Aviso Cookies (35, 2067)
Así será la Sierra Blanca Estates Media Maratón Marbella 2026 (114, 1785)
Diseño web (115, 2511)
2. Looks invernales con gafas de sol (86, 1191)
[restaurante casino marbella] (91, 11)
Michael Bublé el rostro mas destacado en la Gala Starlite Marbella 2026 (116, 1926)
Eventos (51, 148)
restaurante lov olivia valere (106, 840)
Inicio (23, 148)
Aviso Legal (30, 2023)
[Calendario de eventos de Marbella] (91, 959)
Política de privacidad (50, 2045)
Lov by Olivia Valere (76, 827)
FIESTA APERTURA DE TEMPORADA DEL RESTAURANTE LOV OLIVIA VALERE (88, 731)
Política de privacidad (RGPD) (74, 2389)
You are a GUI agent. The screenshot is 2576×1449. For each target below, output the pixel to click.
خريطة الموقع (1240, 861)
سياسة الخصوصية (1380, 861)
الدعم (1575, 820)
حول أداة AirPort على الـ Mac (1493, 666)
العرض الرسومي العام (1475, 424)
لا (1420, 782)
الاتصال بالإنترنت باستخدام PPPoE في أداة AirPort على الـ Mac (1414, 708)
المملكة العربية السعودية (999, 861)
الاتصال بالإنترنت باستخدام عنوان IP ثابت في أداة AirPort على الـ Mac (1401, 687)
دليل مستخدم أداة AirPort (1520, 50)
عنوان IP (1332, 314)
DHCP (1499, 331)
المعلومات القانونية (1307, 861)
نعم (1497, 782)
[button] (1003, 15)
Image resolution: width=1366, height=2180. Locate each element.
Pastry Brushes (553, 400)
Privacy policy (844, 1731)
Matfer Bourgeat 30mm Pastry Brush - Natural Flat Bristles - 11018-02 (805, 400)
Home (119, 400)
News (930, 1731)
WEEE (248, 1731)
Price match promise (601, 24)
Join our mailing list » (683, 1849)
=-=-=-=-=
### [Instructions to follow]
Give only the lines from the one holding "FIESTA APERTURA DE" through the one holding "الدعم (1575, 820)", each restated exactly as it appears above.

### [Response to this exercise]
FIESTA APERTURA DE TEMPORADA DEL RESTAURANTE LOV OLIVIA VALERE (88, 731)
Política de privacidad (RGPD) (74, 2389)
You are a GUI agent. The screenshot is 2576×1449. For each target below, output the pixel to click.
خريطة الموقع (1240, 861)
سياسة الخصوصية (1380, 861)
الدعم (1575, 820)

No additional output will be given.